Material and Methods: The primary and secondary endpoints of the TOBA II, TOBA III, and TOBA II BTK studies were previously met and reported in peer-reviewed literature. In the present subanalysis, the three studies were pooled and clinically driven target lesion revascularization (CD-TLR) patterns of Tack-repaired lesions were assessed.

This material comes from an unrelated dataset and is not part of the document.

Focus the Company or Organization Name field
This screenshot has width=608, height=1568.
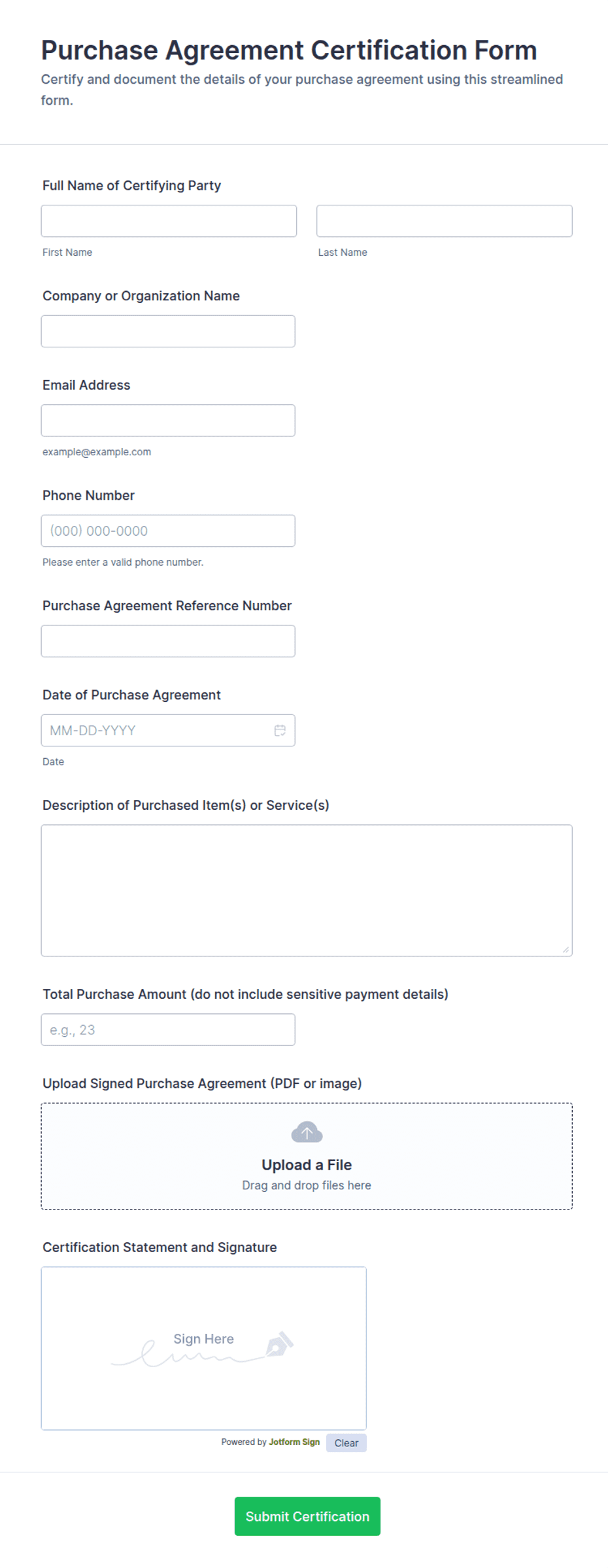(x=168, y=331)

Results: In total, TOBA II (N = 213), TOBA III (N = 201), and TOBA II BTK (N = 233) enrolled 647 patients. Each patient had at least one core-lab adjudicated post-angioplasty dissection. The average total dissection length per patient was 37.3mm in TOBA II, 39.6mm in TOBA III, and 19.6mm in TOBA II-BTK. Of the 383 patients who received a Tack implant above-the-knee in the TOBA II and TOBA III studies, 37 (9.7%) required a CD-TLR. The primary revascularization modality was stent (32%), followed by POBA (29%), atherectomy (22%), thrombectomy (15%), and bypass (2%). Of the 233 patients who received a Tack implant below-the-knee in the TOBA II BTK study, 39 (16.9%) required a CD-TLR. The primary revascularization modality was POBA (56%), followed by atherectomy (19%), stent (15%), thrombectomy (5%), bypass (3%), and unknown (2%).
Conclusions: The pooled analysis from three TOBA studies demonstrates very low rates of CD-TLR and bail-out stenting, with restenosis patterns that appear much less complex than in-stent restenosis. Dissection repair with Tack produces positive short- and long-term results while preserving future treatment options.